Australian rare earth producer Lynas says Malaysia permit renewal on track

Lynas noted in its quarterly report that Malaysia's deputy environment minister had told Parliament conditions for the renewal would be decided by Cabinet and announced in mid-August 2019.
Lynas noted in its quarterly report that Malaysia's deputy environment minister had told Parliament conditions for the renewal would be decided by Cabinet and announced in mid-August 2019.PHOTO: REUTERS

SYDNEY (REUTERS) - Australian rare earth producer Lynas Corp said on Monday (July 29) that it is on track to have its Malaysian operating licence renewed, as it flagged soft demand from China amid a slip in quarterly sales revenue.

Lynas is in dispute with Malaysia over the removal of low-level radioactive waste produced by its processing plant in the country, but said last week it was confident of resolving issues around its licence before a Sept 2 deadline.

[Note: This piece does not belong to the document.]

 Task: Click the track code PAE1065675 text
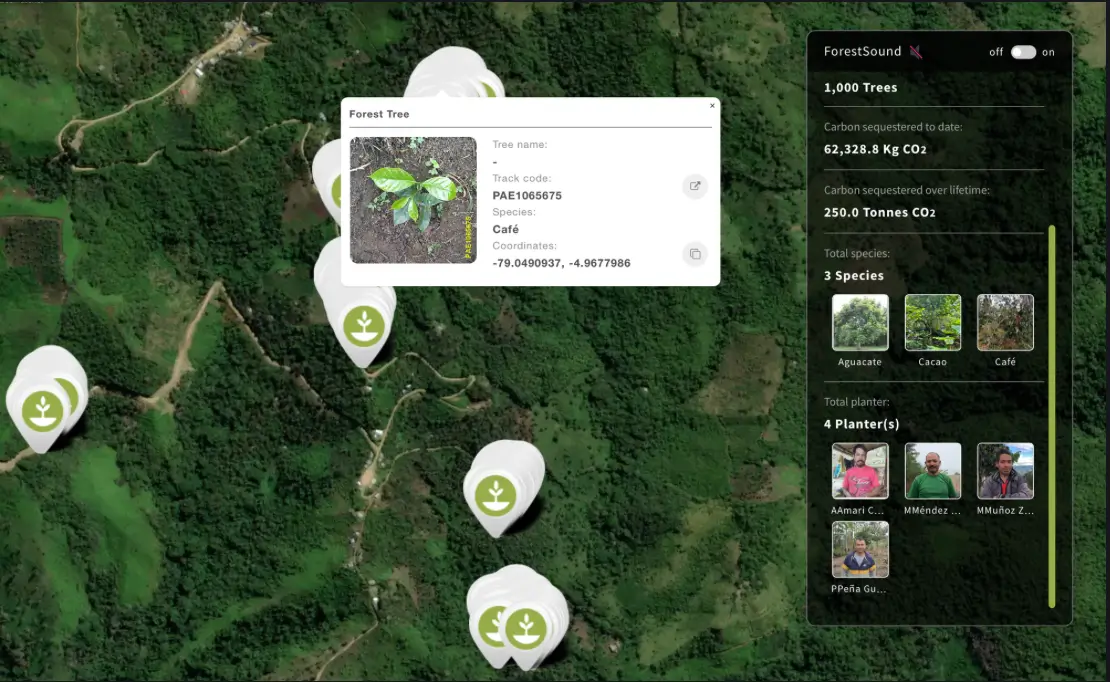tap(526, 195)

"The earliest we have ever had formal renewal of our licence was a couple of weeks before the renewal date," chief executive Amanda Lacaze told an analyst briefing on Monday.

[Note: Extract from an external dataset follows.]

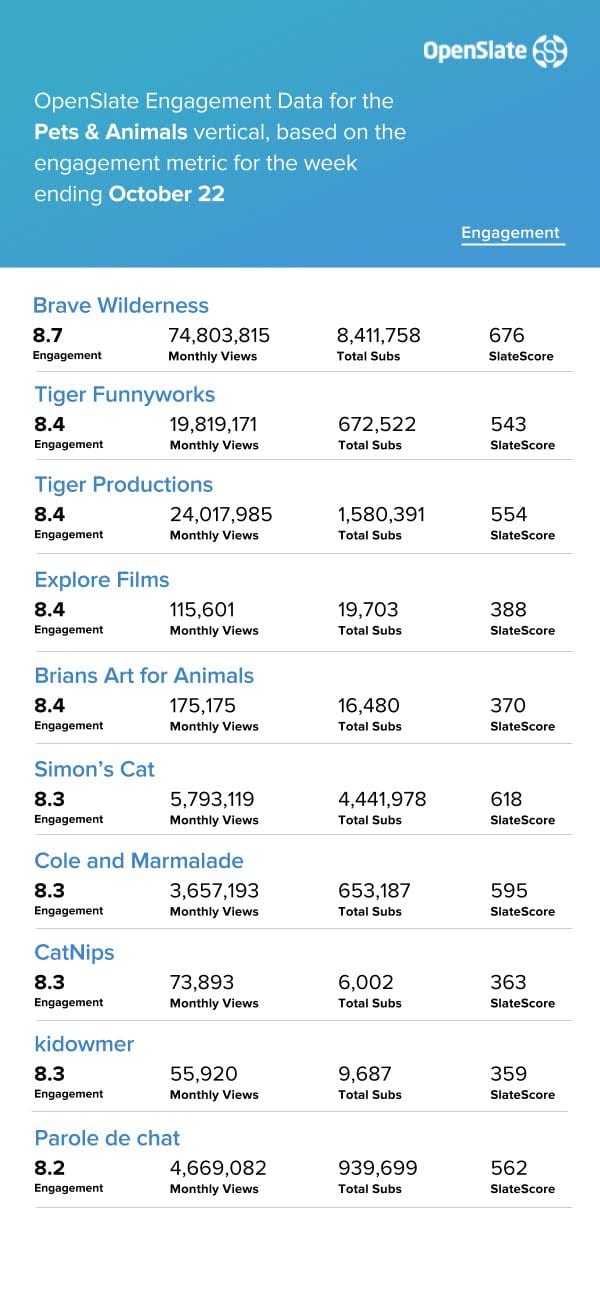600x1300 pixels.
Task: Select Parole de chat SlateScore 562
Action: click(x=509, y=1168)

"It's not unusual... We continue to engage very productively across a number of different areas across Malaysia," she added.

Lynas, the largest rare earths producer in the world outside China, noted in its quarterly report that Malaysia's deputy environment minister had told Parliament conditions for the renewal would be decided by Cabinet and announced in mid-August.

Lynas said in June it was stockpiling production of rare earth element Neodymium praseodymium (NdPr) for strategic customers amid Sino-US trade tensions that have stoked concerns that major producer China could stem rare earths exports.

Sales revenue for the June quarter fell 4.6 per cent to A$87.5 million (S$82.9 million), lower than the A$91.7 million it earned for the same period last year, the company said. Shares in Lynas were down by 3.2 per cent at A$2.58 by 0211 GMT (10.11am Singapore time).

 

Sales were hit by a lower average selling price for NdPr, which is used to make permanent magnets for electric vehicles and wind turbines.

"Demand in China is soft. The automotive market there is not growing which is a really big (demand) driver. There's a real concern there about the effect of the trade war," Ms Lacaze said.

"Demand in our key outside-China customers is very strong and continues to grow," she added.

Quarterly production of NdPr reached 1,505 tonnes, compared with 1,447 tonnes a year ago.

The decision to limit sales led to a small inventory build, Lynas said, which it has reserved for strategic customers. End of quarter inventory of NdPr products was 323 tonnes.